Woah, todo! is going to come in handy considering the wordiness of unimplemented!. However, weirdly enough, the documentation claims it has been stabilized in 1.39. Why is that?
This mean MATCH touch "SearchOption" as the "stable" API and the inner crate touch SearchOptionBeta. When SearchOptionBeta need magic is that it match SearchOption too. Later is just a matter of replace one for the other.
And this is even useful for more than to stabilize certain fields or arms...
Can somebody elaborate on the #[non_exhaustive] use case inside a private struct? Wouldn't a separate crate not be able to use the struct if it was in another crate?
The point is that the struct is public, and the fields are public, but users of the crate cannot directly create a new instance of the struct (without going through a function call in the module). This allows users to access the struct fields, but they cannot do any operations that would break if a new field is introduced.
Thanks for pointing this out! Unfortunately, unlike most of our docs we don't yet have testing in place for the code examples on the blog. I've just pushed up a fix though so once that propagates this should be fixed.

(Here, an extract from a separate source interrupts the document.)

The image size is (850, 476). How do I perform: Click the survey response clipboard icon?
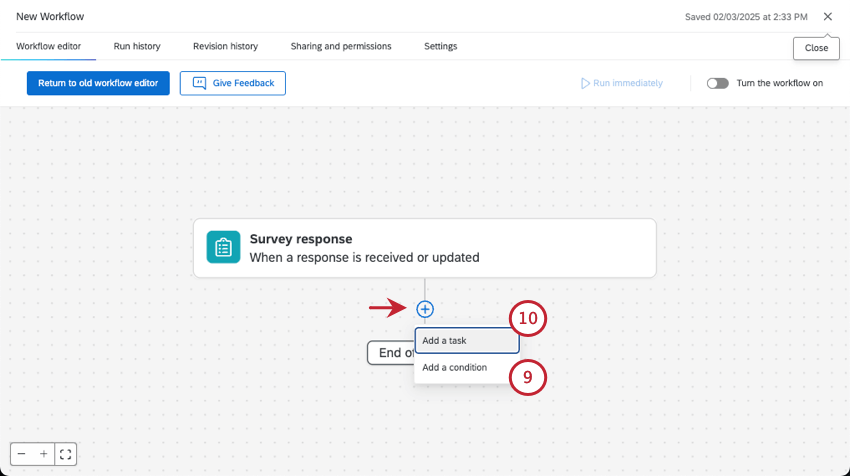point(223,247)
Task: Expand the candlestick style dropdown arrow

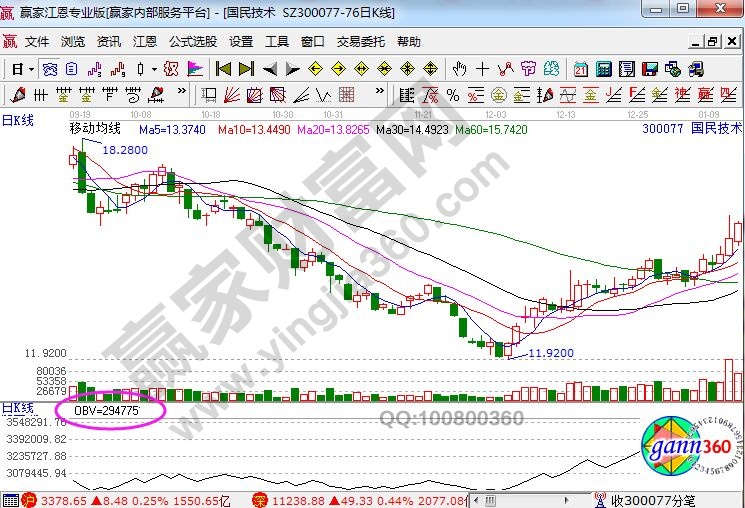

I do a fair amount of integration with C, and the work the rust team is doing for procedural macros has helped a lot. Being able to use them in an extern blocks will surely help more.
Like many, I have a wish list that I complain about sometimes, but I feel bad about complaining because rust has done so much to improve my use case I don't know where to begin. I should write up a blog post about all of the difficulty I had, and how each release since around 1.28 has introduced features that solved these problems one by one.
To me, Rust/C interop is the killer feature. Not only is it a low-level language that can be used instead of C, it can also be used to extend C applications. I'm sure it was not easy to do this well, but what a great strategic decision by the rust team to spend the effort on it!